Burwell had inherited a large amount of property from both sides of his family. A successive series of lawsuits to settle inheritance rights to property in England and Virginia eventually made him one of the wealthiest young men in Virginia. Fairfield burned in 1897, a fate shared by many Burwell family properties across the years.

Burwell continued to study law for a time after he returned to Virginia but there is no evidence he ever practiced. In October 1736 he married Mary Willis. They had two or three sons as well as three daughters before her death in May 1746. His eldest son, Lewis Burwell, served in the Fifth Virginia Convention.

==Illness and death==

In the spring of 1751 Burwell's poor health led him to visit one of the medicinal springs in western Virginia. On several occasions, the Council met at Fairfield, ostensibly because of his inability to travel to Williamsburg.

Burwell never attended the Council again after Dinwiddle took office. The lieutenant governor wanted to replace him with a member who could take part, but was precluded from acting on this due to the Burwells being so well connected among the First Families.
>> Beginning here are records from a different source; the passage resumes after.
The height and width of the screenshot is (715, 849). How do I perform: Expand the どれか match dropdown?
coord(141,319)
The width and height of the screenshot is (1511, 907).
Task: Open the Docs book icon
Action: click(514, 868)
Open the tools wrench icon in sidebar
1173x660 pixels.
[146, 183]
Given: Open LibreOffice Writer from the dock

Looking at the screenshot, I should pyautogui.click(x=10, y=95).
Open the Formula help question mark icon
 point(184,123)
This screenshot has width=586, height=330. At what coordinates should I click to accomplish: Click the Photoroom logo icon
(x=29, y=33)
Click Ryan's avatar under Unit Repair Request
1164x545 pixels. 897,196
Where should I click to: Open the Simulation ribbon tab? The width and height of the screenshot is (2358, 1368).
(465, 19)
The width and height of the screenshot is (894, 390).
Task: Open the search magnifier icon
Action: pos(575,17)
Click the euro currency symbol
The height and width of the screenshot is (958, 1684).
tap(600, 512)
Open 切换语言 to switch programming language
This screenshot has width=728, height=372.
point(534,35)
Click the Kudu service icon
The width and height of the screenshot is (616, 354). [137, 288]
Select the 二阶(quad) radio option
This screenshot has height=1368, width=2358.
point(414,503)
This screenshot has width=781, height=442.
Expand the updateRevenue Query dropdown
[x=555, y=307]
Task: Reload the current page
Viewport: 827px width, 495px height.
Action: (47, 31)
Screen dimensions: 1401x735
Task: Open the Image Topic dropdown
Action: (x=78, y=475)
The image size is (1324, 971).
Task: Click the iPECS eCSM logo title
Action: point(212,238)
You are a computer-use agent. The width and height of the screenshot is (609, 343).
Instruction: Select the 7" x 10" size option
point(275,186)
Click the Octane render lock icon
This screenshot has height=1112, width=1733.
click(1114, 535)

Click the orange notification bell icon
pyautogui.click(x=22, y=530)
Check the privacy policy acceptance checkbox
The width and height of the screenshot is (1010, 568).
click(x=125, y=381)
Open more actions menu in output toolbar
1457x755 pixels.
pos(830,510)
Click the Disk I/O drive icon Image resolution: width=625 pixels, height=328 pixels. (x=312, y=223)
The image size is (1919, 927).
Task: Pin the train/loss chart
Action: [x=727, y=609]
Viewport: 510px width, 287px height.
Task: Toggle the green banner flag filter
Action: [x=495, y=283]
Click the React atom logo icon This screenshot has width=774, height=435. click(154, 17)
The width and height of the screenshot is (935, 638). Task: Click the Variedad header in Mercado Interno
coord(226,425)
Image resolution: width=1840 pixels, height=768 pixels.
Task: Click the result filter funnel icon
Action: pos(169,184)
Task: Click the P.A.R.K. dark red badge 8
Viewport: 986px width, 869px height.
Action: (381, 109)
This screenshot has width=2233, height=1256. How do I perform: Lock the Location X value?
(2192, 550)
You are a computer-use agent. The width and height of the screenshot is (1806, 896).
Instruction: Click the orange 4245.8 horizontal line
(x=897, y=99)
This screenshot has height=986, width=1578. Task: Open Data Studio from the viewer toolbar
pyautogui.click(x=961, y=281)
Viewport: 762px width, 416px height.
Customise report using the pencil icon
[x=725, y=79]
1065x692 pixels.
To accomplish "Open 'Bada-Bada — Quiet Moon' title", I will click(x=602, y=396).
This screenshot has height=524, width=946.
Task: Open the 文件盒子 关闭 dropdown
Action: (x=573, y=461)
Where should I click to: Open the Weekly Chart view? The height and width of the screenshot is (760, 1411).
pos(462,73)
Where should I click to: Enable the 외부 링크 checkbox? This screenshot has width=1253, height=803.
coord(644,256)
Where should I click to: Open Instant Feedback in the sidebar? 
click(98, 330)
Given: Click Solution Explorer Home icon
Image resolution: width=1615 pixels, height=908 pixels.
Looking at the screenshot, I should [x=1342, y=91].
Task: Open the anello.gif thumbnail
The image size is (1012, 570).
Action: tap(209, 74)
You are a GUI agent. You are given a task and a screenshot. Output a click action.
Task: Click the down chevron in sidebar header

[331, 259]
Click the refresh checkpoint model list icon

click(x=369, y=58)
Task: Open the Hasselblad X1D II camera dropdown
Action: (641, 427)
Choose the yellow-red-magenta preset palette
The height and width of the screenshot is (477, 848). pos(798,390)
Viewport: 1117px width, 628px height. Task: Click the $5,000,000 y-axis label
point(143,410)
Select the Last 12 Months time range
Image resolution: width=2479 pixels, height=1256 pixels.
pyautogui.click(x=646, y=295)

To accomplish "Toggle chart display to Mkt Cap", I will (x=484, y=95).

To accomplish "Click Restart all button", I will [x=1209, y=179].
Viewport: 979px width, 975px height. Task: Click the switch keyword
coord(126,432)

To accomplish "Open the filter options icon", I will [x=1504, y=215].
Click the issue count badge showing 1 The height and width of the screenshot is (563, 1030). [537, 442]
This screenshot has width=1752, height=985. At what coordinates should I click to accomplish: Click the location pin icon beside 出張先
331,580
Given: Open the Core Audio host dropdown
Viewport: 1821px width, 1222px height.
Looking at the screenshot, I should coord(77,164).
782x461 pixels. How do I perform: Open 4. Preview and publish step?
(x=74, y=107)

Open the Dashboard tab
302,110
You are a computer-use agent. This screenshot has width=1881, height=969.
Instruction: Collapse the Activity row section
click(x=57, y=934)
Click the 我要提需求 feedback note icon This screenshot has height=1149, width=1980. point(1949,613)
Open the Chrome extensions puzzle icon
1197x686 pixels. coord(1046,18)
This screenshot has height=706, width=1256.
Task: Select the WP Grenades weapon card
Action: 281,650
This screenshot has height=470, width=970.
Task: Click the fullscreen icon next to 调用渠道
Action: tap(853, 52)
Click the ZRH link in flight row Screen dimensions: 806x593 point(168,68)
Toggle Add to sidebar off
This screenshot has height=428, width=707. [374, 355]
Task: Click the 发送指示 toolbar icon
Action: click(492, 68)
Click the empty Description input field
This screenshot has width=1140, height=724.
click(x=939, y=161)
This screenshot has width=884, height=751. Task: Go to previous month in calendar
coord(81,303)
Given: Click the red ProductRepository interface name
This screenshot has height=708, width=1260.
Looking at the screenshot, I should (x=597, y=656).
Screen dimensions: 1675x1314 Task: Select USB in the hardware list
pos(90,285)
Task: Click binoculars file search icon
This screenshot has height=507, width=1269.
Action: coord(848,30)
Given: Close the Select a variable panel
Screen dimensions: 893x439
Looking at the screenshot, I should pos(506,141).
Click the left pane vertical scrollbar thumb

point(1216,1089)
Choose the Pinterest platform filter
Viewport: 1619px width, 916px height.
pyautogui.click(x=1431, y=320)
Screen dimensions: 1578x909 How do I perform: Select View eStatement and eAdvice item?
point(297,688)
Dinwiddie identified the cause of Burwell's malady as “a distemper in the Mind,” which possibly resulted from a cancer or tumor.

A nineteenth-century writer asserted that Burwell had injured his head in a fall from his horse during his time in England and that the lingering effects led to his poor health and death. Lewis Burwell died at Fairfield on May 6, 1756, and was likely interred in the family cemetery there. His remains were later relocated along with those of other family members to the graveyard of Abingdon Church.